Another cart passed as we entered, heading out into the forest with cargo draped in stained white cloth. As it rolled by, I caught a glimpse of purpled hands and feet jutting out from beneath the fabric, long black hair drooping from the sides. The bodies jolted as the carriage drove over uneven ground, a woman’s corpse tumbling out. The cart dragged her behind it, her long hair tangled in the wheels, her stiff limbs carving tracks into the mud.
Wenshu shot me an alarmed gaze, but I shook my head.We won’t be here long enough for that to happen, I wished I could tell him.I won’t let it happen.
The cart drew to a stop by the door, and the men unshackled us, pulling us onto solid ground. Wind raked through my wet clothes, goose bumps rippling over my skin. I hated that I was trembling from cold, sure it made me look like a scared little girl before the imposing guards.
Two of them opened the double doors as we approached, a dark, stale air wafting over us. They pushed us through, into a hallway of elaborately painted gold murals that had cracked into spiderwebs from the parched air, tiny paint flakes falling from the ceiling like a slow, golden snow.
We stopped before another guard, who grabbed me by the arm and tugged me forward, looked me up and down, then withdrew a knife and, in one sharp motion, sliced the strings of my alchemy satchel from my sash.

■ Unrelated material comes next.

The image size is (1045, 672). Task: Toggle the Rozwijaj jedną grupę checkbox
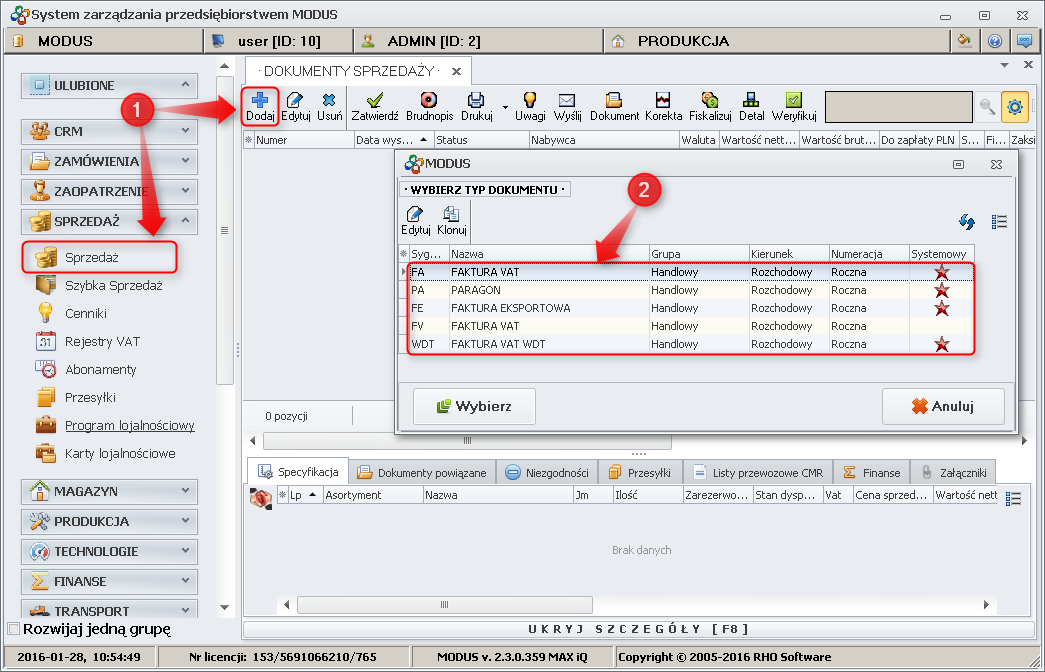pos(13,629)
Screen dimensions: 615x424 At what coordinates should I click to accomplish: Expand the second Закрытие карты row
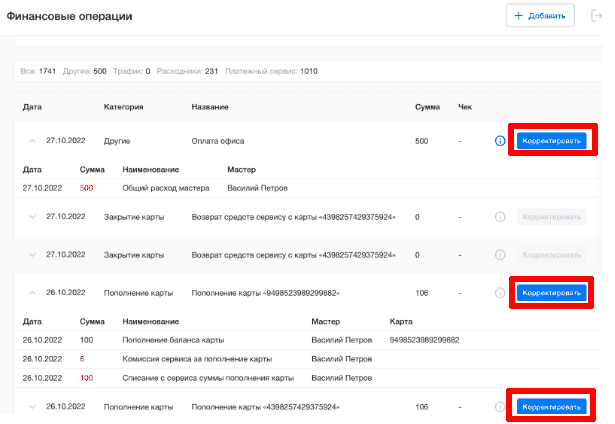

“Hey!” I said, but the guard ignored me, dropping my satchel in a metal bucket. Another guard bent my arms up at a sharp angle, twisting my wrists and removing the sack from my hands. My arms instantly went numb from the angle, and I couldn’t stop them as they wrenched the rings from my fingers, including the gold ring that Hong had given me before he died.
“Not that one!” I said, trying to twist out of their grasp. But they only laughed and released my arms, which felt like they were made of lead. “That metal’s too soft to even use as a weapon!” I said, but they ignored me, ripping out my hair clips, running cold hands up my ankles, seizing my shoes from my feet.

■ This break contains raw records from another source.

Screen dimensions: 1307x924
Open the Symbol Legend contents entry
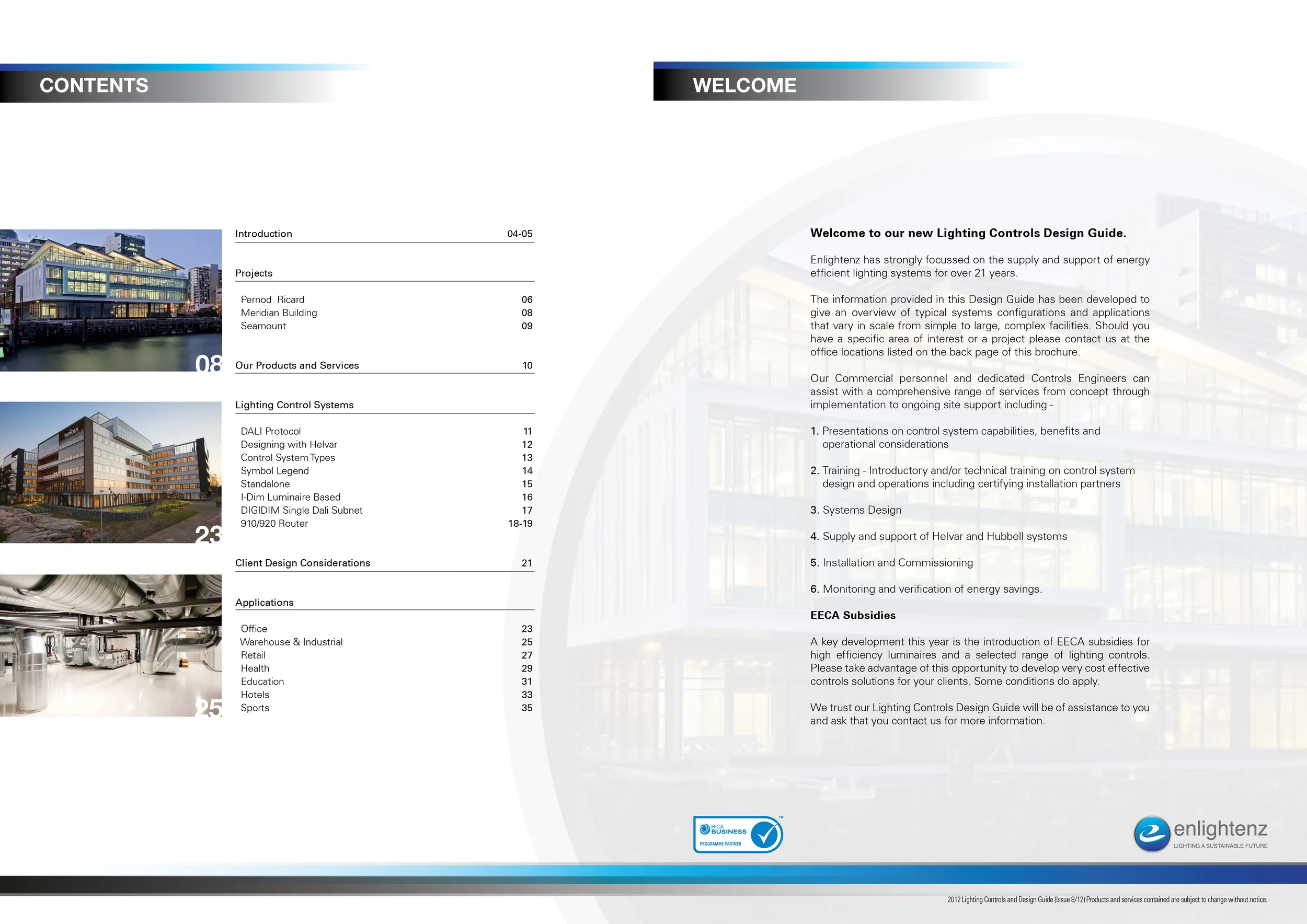click(274, 470)
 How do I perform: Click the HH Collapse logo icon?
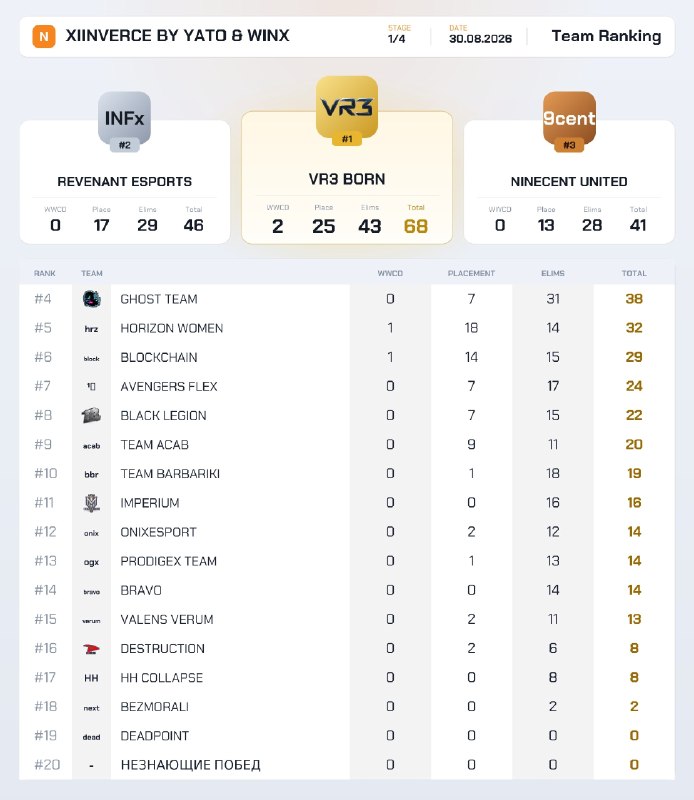[x=91, y=678]
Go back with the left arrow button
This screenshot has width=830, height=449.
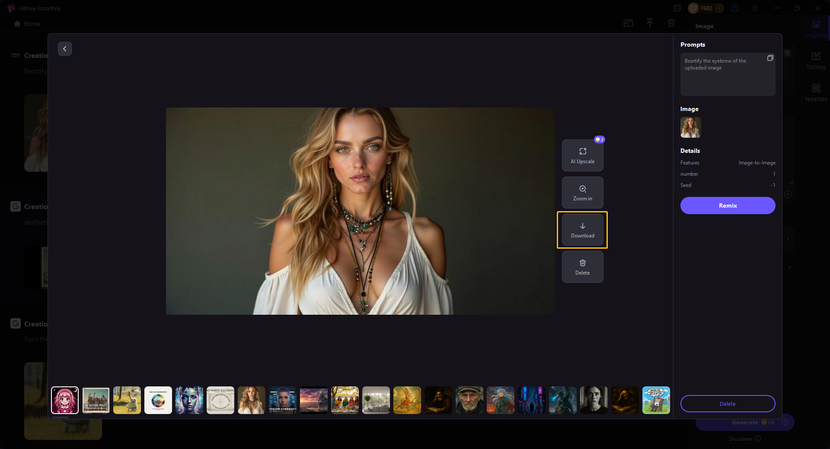pyautogui.click(x=65, y=49)
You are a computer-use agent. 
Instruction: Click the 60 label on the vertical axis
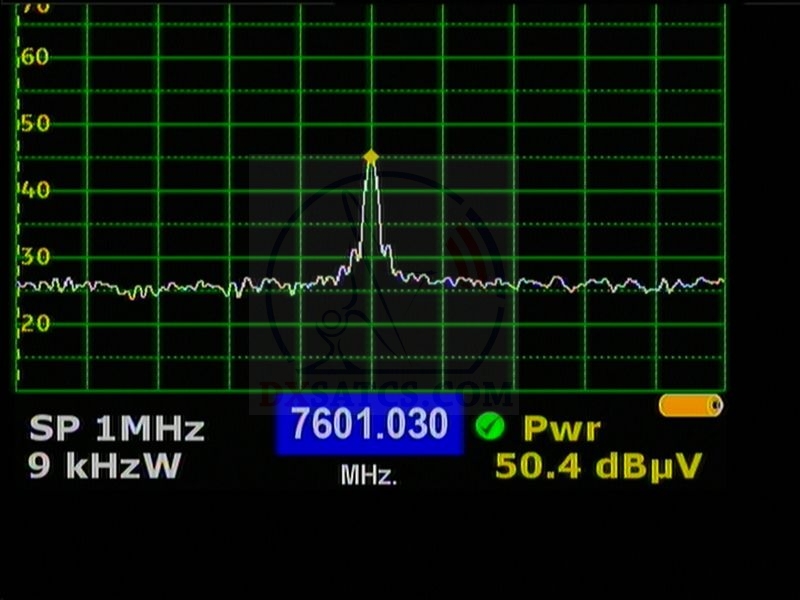click(x=35, y=56)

When they seemed satisfied that they’d stripped me of every possible alchemy stone, they shoved me through another door into a stone hallway. Wenshu shuffled close behind me, looking a bit like a disgruntled swamp creature, with his tangled hair hanging over his face, since they’d taken his hair clips as well.

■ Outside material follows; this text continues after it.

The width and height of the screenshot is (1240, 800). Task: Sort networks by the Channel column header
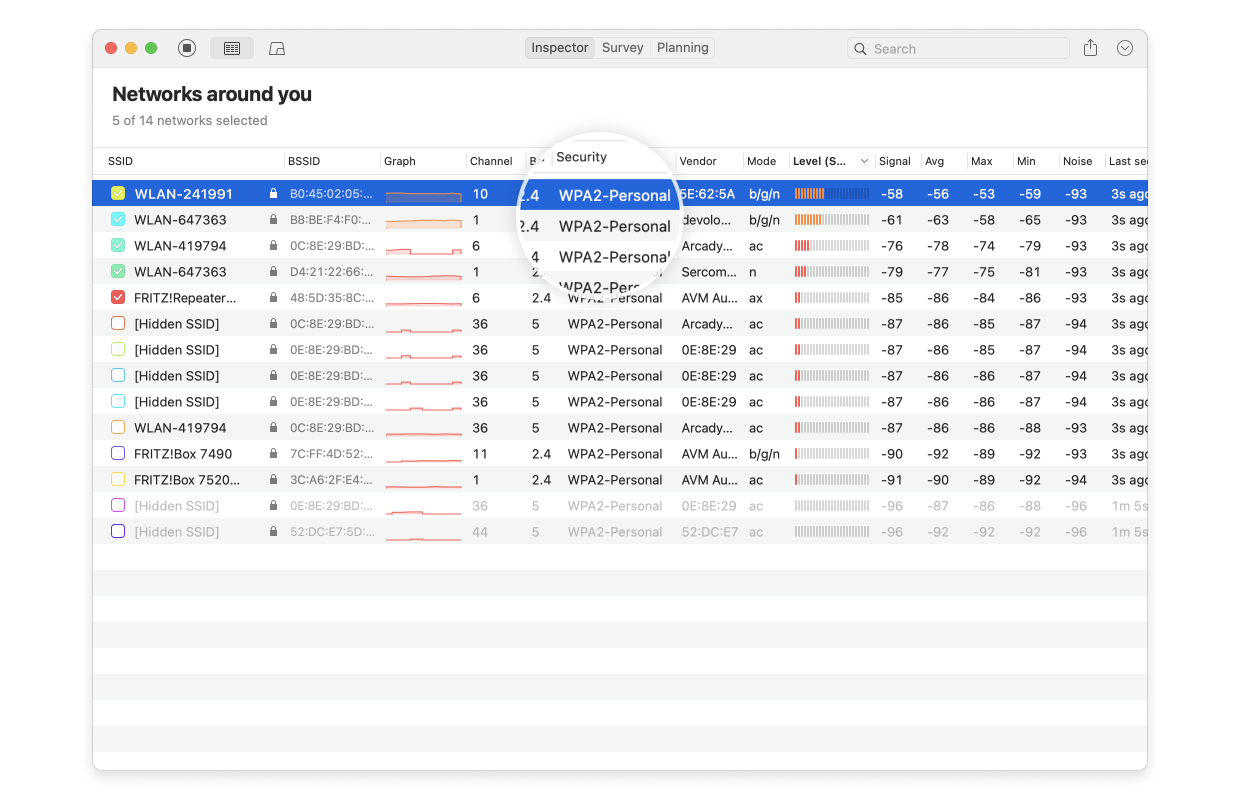[x=492, y=161]
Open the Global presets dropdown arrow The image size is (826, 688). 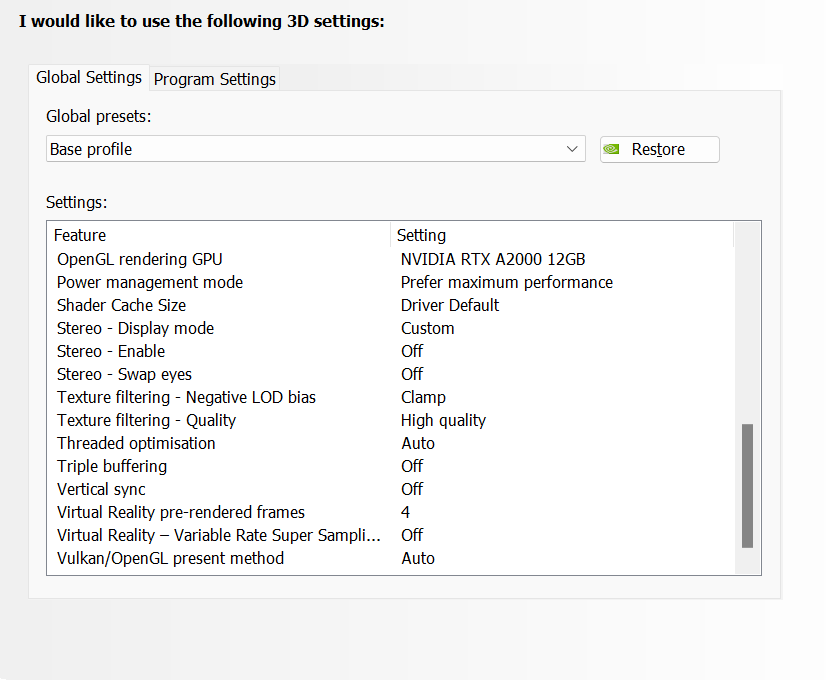coord(572,147)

More guards shouldered past us and unlocked a wooden door at the end of the hall just as the one behind us slammed shut, leaving us in a room of pure darkness. The guard knocked twice on a door I couldn’t see, and another guard holding a candle opened it from the other side.
The guard shoved me through the doorway into a hall thatsmelled of wet earth and salt. His candle cast pale light on rows of bamboo cells running along either wall, disappearing into the unseen darkness. White hands and dirty feet shuffled away from the bars as the guard drew closer, like cave creatures startled by light.
“You have room, right?” the guard from the last hallway said, lingering in the doorway.
The guard with the candle shrugged. “I’ll make room.”
The first guard nodded, then turned and shut the door. The remaining guard shoved me and Wenshu after the man with a candle, a bruising grip on my forearm. My feet already felt numb from the frozen ground, and the air only seemed to grow colder the farther we walked. I tried to peer into the cells, but in the darkness, the other prisoners were only jagged shadows pressed to the far walls.
At last, the guard drew to a stop.
“This will do,” he said. Then he unsheathed his sword and thrust it through the bars without warning. “Back up!” he shouted.
Luckily, he seemed not to have skewered anyone, for his sword came back clean. He pulled a key ring from his belt and jammed one of the keys into the lock, swinging open the door with a piercing creak.